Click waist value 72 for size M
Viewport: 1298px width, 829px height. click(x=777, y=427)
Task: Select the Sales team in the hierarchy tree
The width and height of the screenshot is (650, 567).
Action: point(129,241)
....
## [Directions]
Could you write the whole listing out again, line for line?

## [Result of the task]
Click waist value 72 for size M
Viewport: 1298px width, 829px height. click(x=777, y=427)
Task: Select the Sales team in the hierarchy tree
The width and height of the screenshot is (650, 567).
Action: point(129,241)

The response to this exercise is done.